What to do:
A. In the forum thread on averaging without outliers, list the field labels shown in each poster's profile details.
B. Copy word for word everything from "What i am hoping" down to "botching the results." in the forum thread on averaging without outliers.

Text to read:
# # # #

+ Reply to Thread
Results 1 to 4 of 4

Average values while removing outliers

  1. #1
    Forum Contributor
    Join Date
    10-13-2015
    Location
    California
    MS-Off Ver
    Office 2013
    Posts
    138

    Average values while removing outliers

    hello all,

    I am looking for a way to achieve an average while removing outlining values.

    I attached a sample of some data that im working with...

    What i am hoping is that i can take an average of Hrs worked per Assy in Column I where The value in Columb B and D match but exclude any lines that are more than XX% different from the other entries. *the % to be used is still TBD*

    I initially tried to add a helper column that checked the hours worked against a calculated average and i was going to have it just display "yes" or "no" if the hours work was greater than 10% different than the average but the problem with that is the major outliers were still weighing the average and thus botching the results.

    Im sure i did a poor job of explaining this but if you can follow along at all please let me know if you have ideas or questions.
    Attached Files Attached Files

  2. #2
    Forum Guru
    Join Date
    04-13-2005
    Location
    North America
    MS-Off Ver
    2002/XP and 2007
    Posts
    15,812

    Re: Average values while removing outliers

    I'm not sure I understand exactly what you want. Your data is quite scattered to where it is difficult to intuitively see which values you intend to include in the averages and which you intend to exclude. If you could maybe work out a few example manually so we can see what you intend.

# # # #

Supplied records:
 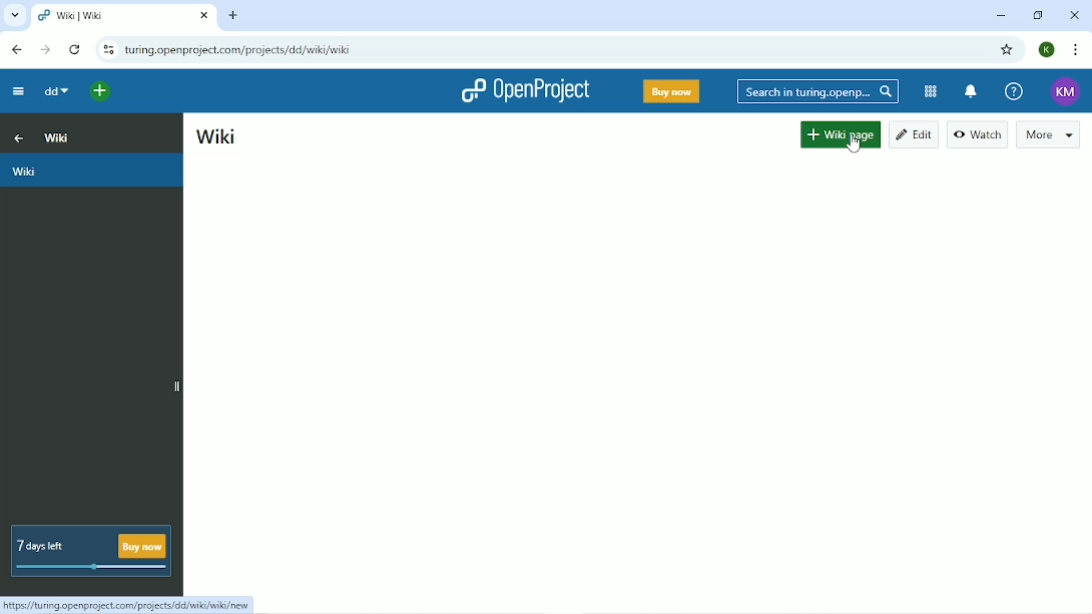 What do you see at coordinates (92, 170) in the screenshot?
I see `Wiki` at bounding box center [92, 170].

# # # #

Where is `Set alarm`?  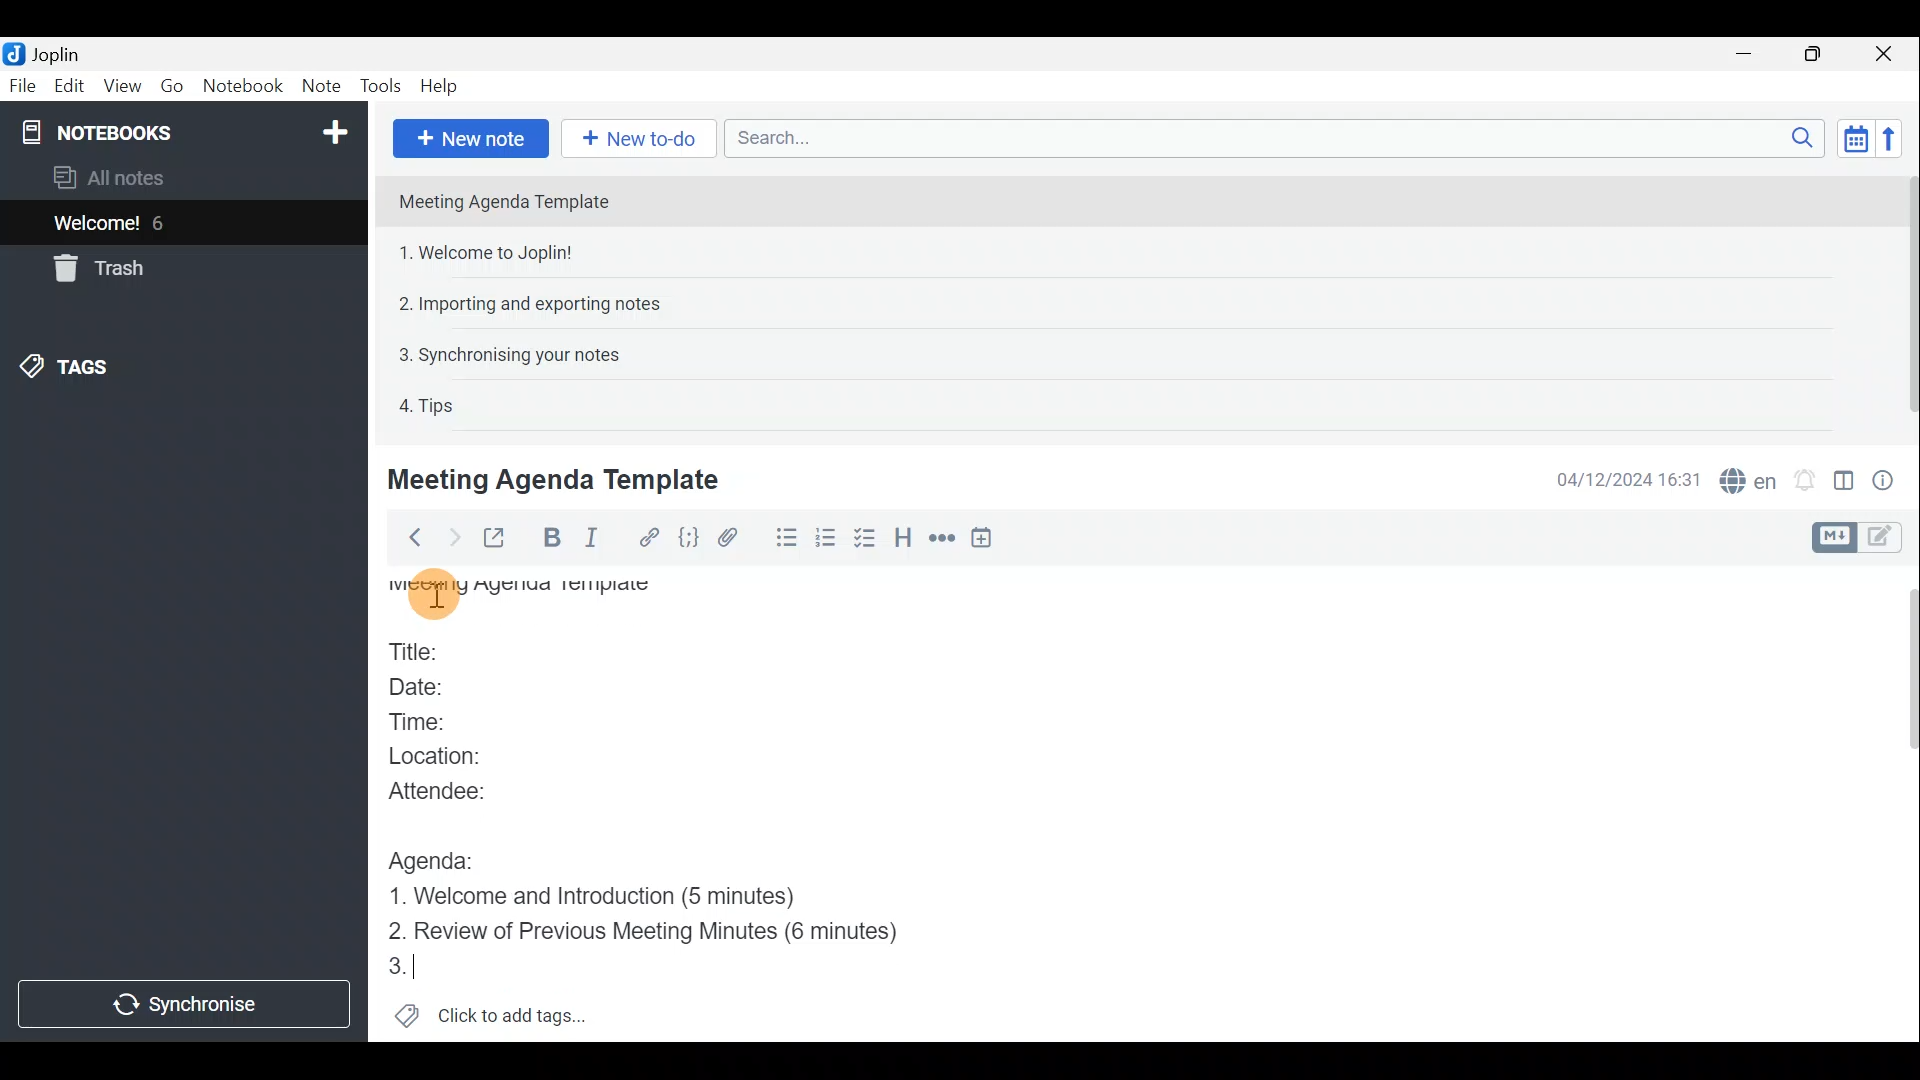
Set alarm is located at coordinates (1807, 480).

# # # #

Results for each task:
A.
Join Date
Location
MS-Off Ver
Posts

B.
What i am hoping is that i can take an average of Hrs worked per Assy in Column I where The value in Columb B and D match but exclude any lines that are more than XX% different from the other entries. *the % to be used is still TBD*

    I initially tried to add a helper column that checked the hours worked against a calculated average and i was going to have it just display "yes" or "no" if the hours work was greater than 10% different than the average but the problem with that is the major outliers were still weighing the average and thus botching the results.